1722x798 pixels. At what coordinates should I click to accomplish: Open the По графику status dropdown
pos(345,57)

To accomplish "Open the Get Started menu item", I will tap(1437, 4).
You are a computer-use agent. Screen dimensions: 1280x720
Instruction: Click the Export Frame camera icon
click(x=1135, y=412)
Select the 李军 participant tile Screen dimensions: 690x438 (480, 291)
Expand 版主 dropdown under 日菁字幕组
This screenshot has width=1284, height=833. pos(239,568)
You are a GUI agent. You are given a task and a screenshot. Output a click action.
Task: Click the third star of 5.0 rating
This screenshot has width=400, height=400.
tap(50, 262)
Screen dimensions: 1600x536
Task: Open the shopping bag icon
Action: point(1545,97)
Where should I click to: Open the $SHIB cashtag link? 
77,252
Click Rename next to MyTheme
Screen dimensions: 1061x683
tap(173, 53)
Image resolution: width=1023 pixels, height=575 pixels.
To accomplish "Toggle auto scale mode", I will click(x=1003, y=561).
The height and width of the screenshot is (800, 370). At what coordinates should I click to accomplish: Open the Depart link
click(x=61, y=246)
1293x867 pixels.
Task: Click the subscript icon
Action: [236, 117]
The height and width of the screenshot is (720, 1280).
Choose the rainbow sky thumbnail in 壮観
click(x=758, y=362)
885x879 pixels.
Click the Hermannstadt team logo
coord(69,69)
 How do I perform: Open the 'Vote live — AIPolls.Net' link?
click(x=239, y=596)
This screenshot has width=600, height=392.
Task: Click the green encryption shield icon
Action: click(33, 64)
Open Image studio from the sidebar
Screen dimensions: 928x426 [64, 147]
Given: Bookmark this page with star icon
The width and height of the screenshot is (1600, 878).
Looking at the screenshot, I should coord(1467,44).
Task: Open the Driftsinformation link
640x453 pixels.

■ ACTIVITY
Copy exactly the line that contains "Instruction: Click the" and every line after it, up to and including the last line of the records.

■ RESULT OF THE TASK
Instruction: Click the Export Frame camera icon
click(x=1135, y=412)
Select the 李军 participant tile Screen dimensions: 690x438 (480, 291)
Expand 版主 dropdown under 日菁字幕组
This screenshot has width=1284, height=833. pos(239,568)
You are a GUI agent. You are given a task and a screenshot. Output a click action.
Task: Click the third star of 5.0 rating
This screenshot has width=400, height=400.
tap(50, 262)
Screen dimensions: 1600x536
Task: Open the shopping bag icon
Action: point(1545,97)
Where should I click to: Open the $SHIB cashtag link? 
77,252
Click Rename next to MyTheme
Screen dimensions: 1061x683
tap(173, 53)
Image resolution: width=1023 pixels, height=575 pixels.
To accomplish "Toggle auto scale mode", I will click(x=1003, y=561).
The height and width of the screenshot is (800, 370). At what coordinates should I click to accomplish: Open the Depart link
click(x=61, y=246)
1293x867 pixels.
Task: Click the subscript icon
Action: [236, 117]
The height and width of the screenshot is (720, 1280).
Choose the rainbow sky thumbnail in 壮観
click(x=758, y=362)
885x879 pixels.
Click the Hermannstadt team logo
coord(69,69)
 How do I perform: Open the 'Vote live — AIPolls.Net' link?
click(x=239, y=596)
This screenshot has width=600, height=392.
Task: Click the green encryption shield icon
Action: click(33, 64)
Open Image studio from the sidebar
Screen dimensions: 928x426 [64, 147]
Given: Bookmark this page with star icon
The width and height of the screenshot is (1600, 878).
Looking at the screenshot, I should coord(1467,44).
Task: Open the Driftsinformation link
640x453 pixels.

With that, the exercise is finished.